Когда мы говорим, что роман этот верен жизни, мы должны прибавить, что прежде всего он верен юности, даже отрочеству. Все персонажи кажутся чуть больше, чем есть, потому что Дэвид смотрит на них снизу. А первые страницы — особенно, удивительно живые. Порою кажется, что это — куски нашего забытого детства. Темный дом, одиночество, полупонятные слова, необъяснимая нянина мрачность и необъяснимая нежность, внезапные отъезды в дальний край, морской берег, детская дружба оживают в нас, словно все это было с нами. Особенно хорошо Диккенс описал, как ребенок попадает к людям, про которых он только позже поймет, что они — «простые». Современные прогрессисты, кажется, не любят, чтобы их дети торчали на кухне, и не берут к ним в наставницы Пеготти. Но именно так проще всего воспитать в человеке достоинство и чувство равенства. Ребенок, уважавший хоть одну добрую и умную женщину из народа, будет уважать народ всю жизнь. Чтобы покончить с неравенством классов, надо не обличать его, как мятежники, а просто не замечать, как дети.
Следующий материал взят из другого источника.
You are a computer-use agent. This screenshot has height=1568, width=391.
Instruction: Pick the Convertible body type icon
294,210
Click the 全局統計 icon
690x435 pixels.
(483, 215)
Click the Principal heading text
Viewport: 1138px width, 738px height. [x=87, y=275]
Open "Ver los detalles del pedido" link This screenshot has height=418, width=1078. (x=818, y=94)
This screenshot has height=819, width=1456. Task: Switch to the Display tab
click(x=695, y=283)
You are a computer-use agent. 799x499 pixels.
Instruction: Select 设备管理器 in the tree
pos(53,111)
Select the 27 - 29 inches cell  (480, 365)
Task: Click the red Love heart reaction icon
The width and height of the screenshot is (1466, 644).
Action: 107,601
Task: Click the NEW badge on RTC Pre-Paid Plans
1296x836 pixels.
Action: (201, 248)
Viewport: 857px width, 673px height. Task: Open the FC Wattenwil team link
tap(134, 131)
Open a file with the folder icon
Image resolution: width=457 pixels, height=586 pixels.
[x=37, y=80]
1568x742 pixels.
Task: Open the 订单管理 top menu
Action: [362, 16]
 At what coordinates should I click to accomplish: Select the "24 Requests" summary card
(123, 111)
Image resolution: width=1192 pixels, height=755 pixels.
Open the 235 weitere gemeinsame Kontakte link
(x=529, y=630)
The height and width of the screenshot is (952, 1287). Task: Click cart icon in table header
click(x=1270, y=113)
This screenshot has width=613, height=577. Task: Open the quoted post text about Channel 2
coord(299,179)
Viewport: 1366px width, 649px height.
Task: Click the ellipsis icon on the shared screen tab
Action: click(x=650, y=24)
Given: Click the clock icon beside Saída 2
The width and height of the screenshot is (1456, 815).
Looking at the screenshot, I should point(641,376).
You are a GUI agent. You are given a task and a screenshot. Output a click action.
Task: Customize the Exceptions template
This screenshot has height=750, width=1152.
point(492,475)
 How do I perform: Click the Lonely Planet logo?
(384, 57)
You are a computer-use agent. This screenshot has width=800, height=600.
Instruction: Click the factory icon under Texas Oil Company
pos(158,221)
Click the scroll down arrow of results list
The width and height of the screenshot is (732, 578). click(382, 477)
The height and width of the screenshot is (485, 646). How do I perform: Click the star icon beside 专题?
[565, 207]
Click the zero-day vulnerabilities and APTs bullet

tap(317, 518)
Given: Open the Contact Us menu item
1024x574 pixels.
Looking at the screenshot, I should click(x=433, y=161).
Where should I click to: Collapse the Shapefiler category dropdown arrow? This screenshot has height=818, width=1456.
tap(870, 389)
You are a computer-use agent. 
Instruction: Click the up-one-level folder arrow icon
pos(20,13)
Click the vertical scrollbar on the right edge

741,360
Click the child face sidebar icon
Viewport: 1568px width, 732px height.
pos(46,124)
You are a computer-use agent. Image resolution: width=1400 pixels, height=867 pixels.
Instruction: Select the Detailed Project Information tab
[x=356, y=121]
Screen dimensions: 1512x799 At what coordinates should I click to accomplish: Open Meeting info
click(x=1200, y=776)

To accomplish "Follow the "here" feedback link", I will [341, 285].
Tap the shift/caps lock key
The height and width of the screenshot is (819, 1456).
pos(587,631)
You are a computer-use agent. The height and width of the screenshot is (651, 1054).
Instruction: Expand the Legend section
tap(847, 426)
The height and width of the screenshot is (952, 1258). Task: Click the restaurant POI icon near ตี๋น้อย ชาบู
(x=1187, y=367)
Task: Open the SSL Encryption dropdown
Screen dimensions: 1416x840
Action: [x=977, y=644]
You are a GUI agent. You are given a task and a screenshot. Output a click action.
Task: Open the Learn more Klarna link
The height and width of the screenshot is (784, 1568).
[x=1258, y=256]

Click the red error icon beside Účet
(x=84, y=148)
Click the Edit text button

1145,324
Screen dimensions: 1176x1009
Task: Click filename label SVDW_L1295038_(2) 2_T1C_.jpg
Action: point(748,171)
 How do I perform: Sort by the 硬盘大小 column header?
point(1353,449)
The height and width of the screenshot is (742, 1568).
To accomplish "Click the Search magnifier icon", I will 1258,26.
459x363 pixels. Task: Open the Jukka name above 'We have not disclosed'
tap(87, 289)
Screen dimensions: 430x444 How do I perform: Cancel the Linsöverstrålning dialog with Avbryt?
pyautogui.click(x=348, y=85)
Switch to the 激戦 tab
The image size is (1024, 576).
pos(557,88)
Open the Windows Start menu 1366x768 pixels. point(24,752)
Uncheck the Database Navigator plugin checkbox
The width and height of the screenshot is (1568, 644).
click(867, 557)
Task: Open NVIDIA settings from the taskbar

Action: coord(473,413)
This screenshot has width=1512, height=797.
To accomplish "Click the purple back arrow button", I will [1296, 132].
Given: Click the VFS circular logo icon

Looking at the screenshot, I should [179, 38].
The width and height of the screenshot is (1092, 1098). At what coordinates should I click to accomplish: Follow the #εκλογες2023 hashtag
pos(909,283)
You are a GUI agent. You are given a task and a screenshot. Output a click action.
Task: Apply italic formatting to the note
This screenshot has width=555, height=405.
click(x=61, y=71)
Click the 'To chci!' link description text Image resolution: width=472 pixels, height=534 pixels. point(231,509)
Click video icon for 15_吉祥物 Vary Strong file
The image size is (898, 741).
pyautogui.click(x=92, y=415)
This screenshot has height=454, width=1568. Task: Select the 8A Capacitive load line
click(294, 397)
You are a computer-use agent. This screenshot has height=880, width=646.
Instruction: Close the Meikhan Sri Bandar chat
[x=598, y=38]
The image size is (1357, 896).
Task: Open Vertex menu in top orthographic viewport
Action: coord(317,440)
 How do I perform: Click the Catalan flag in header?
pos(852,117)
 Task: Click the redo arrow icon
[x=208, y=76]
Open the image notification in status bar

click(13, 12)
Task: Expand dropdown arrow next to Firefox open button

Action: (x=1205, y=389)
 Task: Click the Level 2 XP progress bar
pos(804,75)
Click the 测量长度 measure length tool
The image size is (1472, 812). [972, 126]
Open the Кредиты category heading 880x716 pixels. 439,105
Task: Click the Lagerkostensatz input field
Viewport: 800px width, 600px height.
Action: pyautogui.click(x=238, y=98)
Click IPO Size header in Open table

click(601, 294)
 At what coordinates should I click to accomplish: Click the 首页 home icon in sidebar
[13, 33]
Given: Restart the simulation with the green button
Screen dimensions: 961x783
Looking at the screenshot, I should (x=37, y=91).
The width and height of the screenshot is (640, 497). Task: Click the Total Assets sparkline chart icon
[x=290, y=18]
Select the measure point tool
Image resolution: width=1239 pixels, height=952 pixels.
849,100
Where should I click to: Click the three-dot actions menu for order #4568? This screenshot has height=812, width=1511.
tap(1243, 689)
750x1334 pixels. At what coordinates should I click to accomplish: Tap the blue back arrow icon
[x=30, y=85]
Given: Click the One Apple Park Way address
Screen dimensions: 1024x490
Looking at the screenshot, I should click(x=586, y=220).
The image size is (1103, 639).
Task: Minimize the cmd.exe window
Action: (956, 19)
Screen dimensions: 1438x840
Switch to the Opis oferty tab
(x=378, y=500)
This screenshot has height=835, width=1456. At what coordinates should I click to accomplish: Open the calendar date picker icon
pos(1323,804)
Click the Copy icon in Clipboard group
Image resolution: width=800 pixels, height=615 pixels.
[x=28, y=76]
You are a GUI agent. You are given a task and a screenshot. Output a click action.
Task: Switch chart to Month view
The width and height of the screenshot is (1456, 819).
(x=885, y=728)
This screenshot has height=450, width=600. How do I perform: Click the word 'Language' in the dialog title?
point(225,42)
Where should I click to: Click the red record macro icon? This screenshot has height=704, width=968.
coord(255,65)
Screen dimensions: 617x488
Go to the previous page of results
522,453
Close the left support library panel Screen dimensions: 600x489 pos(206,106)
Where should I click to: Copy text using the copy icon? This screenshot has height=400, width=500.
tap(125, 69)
С точки зрения психологии ранняя юность Копперфилда не хуже, чем его детство. Диккенс схватил самую суть юношеской ранимости в эпизоде, рассказывающем, как Дэвид боится слуги больше всего на свете. Ни жестокий Мэрдстон, ни высокомерная миссис Стирфорт не внушают ему такого ужаса, как Литтимер, безупречный лакей. Именно так и чувствуют мужчины, особенно в молодости. Не слишком трусливый юноша не испугается злобы и грубости, но пуще смерти боится светских условностей. Не знаю, потому ли писательницы так плохо понимают мужчин, но факт остается фактом: чем искренней, горячее и даже отчаянней молодой человек, тем больше пасует он перед условностями. Чем храбрей и свободней он с виду, тем крепче держат его эфемерные узы школьных традиций или клубных правил, чем меньше он боится врагов, тем больше боится друзей. Вот почему так опасны нравственный развал и сомнения. Чем меньше значит совесть, тем важнее манеры, и тот, кто утерял страх перед господом, сохранит страх перед слугой. Мы попадаем в другое, низшее рабство. Нарушив главные законы, нельзя обрести свободу, даже анархию. Можно обрести низшие законы.
Итак, сила и убедительность романа (по странной случайности) в том, что многое в нем основано на фактах. «Копперфилд» — ответ великого романтика реалистам. Дэвид говорит нам: «Вы считаете, что мир Диккенса гораздо розовей, чем жизнь? Что же, вот это было со мной, и многим оно покажется невыносимо розовым. Вы утверждаете, что его герои слишком хороши, слишком блистательны? Но ведь ни принц, ни паладин не сравнятся блеском с любимцем школы, которого я увидел в ореоле солнечных лучей. Вы говорите, негодяи черны, но и дьявол не найдет таких черных чернил, чтобы описать моего отчима, когда я жил с ним вместе. Факты совсем не таковы, как вы думаете. Бледные полутона, которых вы требуете от Диккенса, — это жизнь, когда на нее смотришь со стороны. Герои и злодеи — это жизнь, когда ею живешь. То, что мы знаем лучше всего, — нашу собственную жизнь — полно поразительных откровений, и добро в ней борется со злом. О, конечно, все, к чему мы равнодушны, нетрудно счесть комедией нравов. Чужая жизнь бывает человеческим документом. Своя — всегда мелодрама».